**TEXTAUSZUG:**
------------
Ein ehemaliger Kunde hat einmal eine Meisterleistung gelandet. Es war ein Bekannter von mir, und da er ziemliche Angst vor dem Tätowieren hatte (obwohl er in einer Biker-Gang war), hat er einiges getrunken, bevor es ernst wurde. Er hat mir im Vorhinein immer nur gesagt, er wolle den Namen seiner Frau tätowiert haben—wie sie heißt, hat er aber davor nie erwähnt. Als wir nach ein paar Gläsern Whiskey zum Tattoo gekommen sind, hab ich erst mal den Namen, den er mir endlich gesagt hat, vorgezeichnet. Der Kunde war total begeistert und wollte es auch gleich aufs Handgelenk packen, damit es jeder sieht. Als wir fertig waren, hat er sich Tausend Mal bei mir bedankt und meinte, dass er es gar nicht erwarten könne, das neue Tattoo seiner Lady zu zeigen.
------------
**AUFGABEN:**
(a) Beantworten Sie anhand des Textauszugs diese Fragen:
(i) Warum hat der Kunde vor dem Tätowieren getrunken?
(ii) Welches Getränk wird genannt?
(iii) An welcher Körperstelle wollte der Kunde das Tattoo haben?
(b) Stimmen die folgenden Aussagen mit dem Textauszug überein? Antworten Sie jeweils mit Ja oder Nein und zitieren Sie die entscheidende Textstelle.
(i) Der Kunde gehörte einer Biker-Gang an.
(ii) Der Kunde hatte den Namen seiner Frau schon vor dem Termin genannt.
(iii) Der Kunde war mit der Vorzeichnung unzufrieden.

**ÜBUNGSDATEN:**
------------
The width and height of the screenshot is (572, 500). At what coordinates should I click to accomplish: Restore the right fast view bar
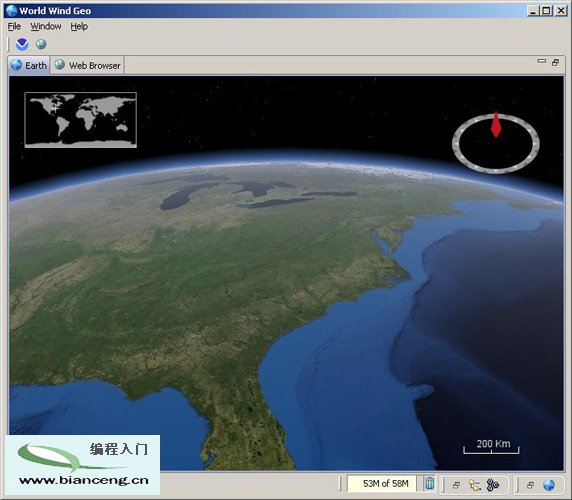(x=530, y=485)

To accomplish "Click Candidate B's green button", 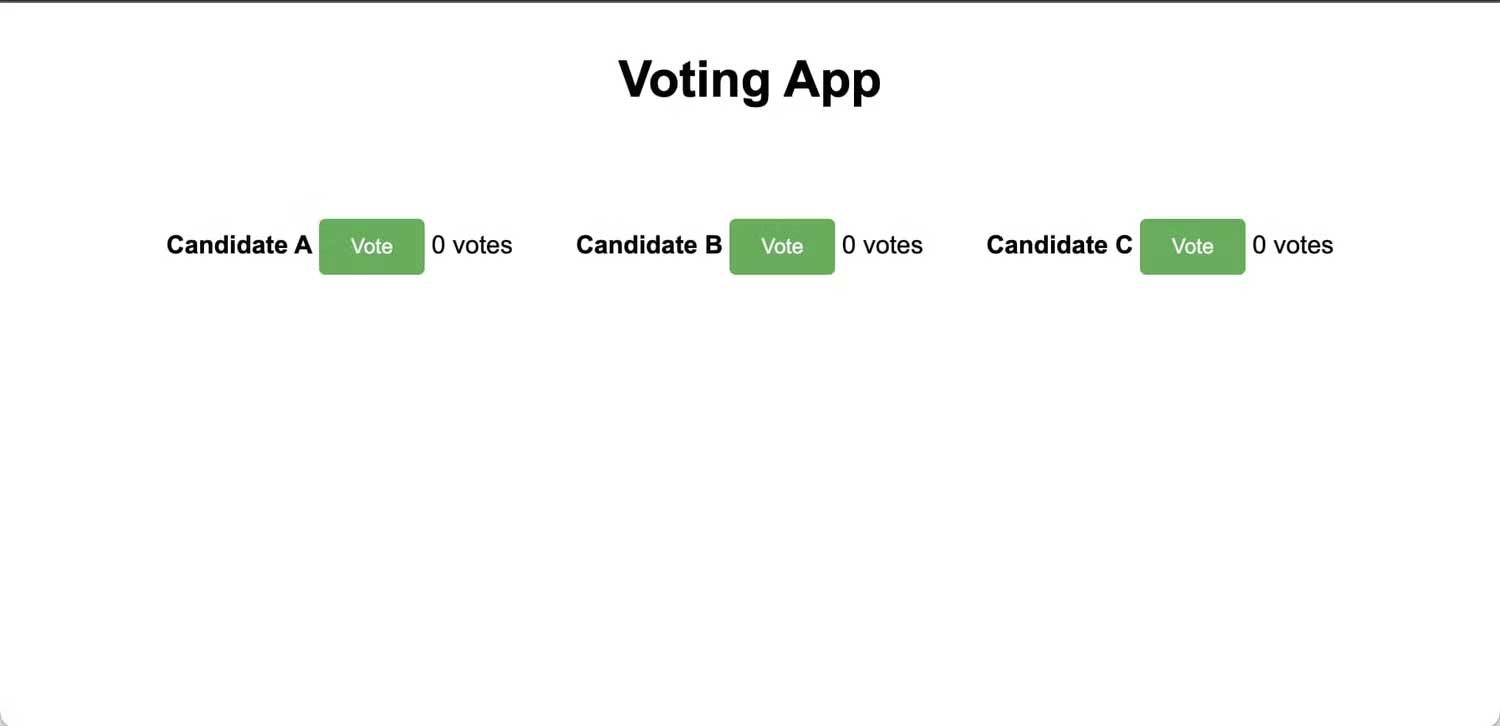I will click(781, 246).
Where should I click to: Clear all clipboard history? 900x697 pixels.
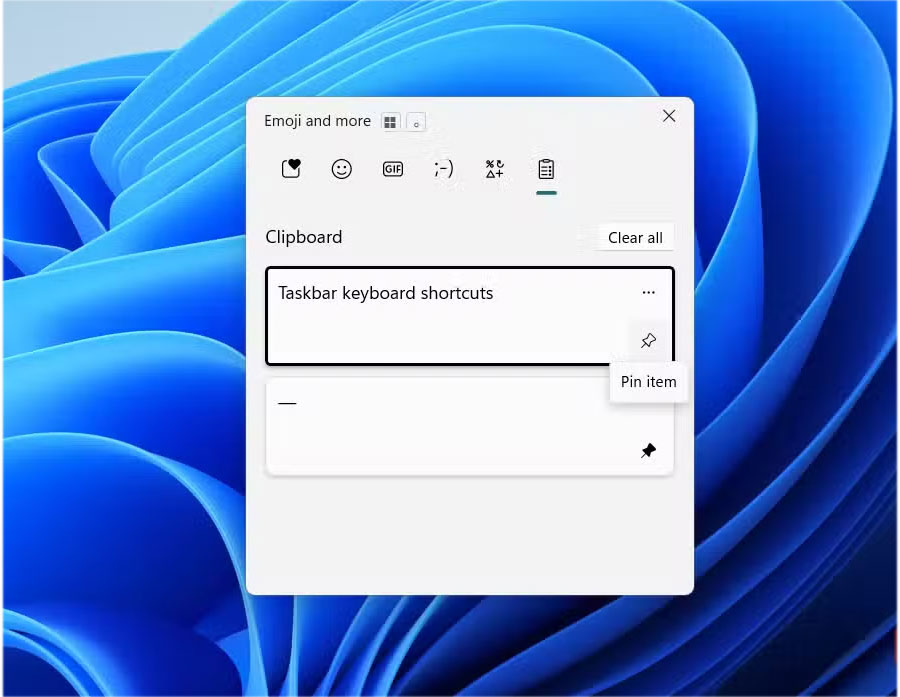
------------
**LÖSUNGEN:**
(a)
(i) Er hatte ziemliche Angst vor dem Tätowieren.
(ii) Whiskey.
(iii) Am Handgelenk.

(b)
(i) Ja: „obwohl er in einer Biker-Gang war“
(ii) Nein: „wie sie heißt, hat er aber davor nie erwähnt“
(iii) Nein: „Der Kunde war total begeistert“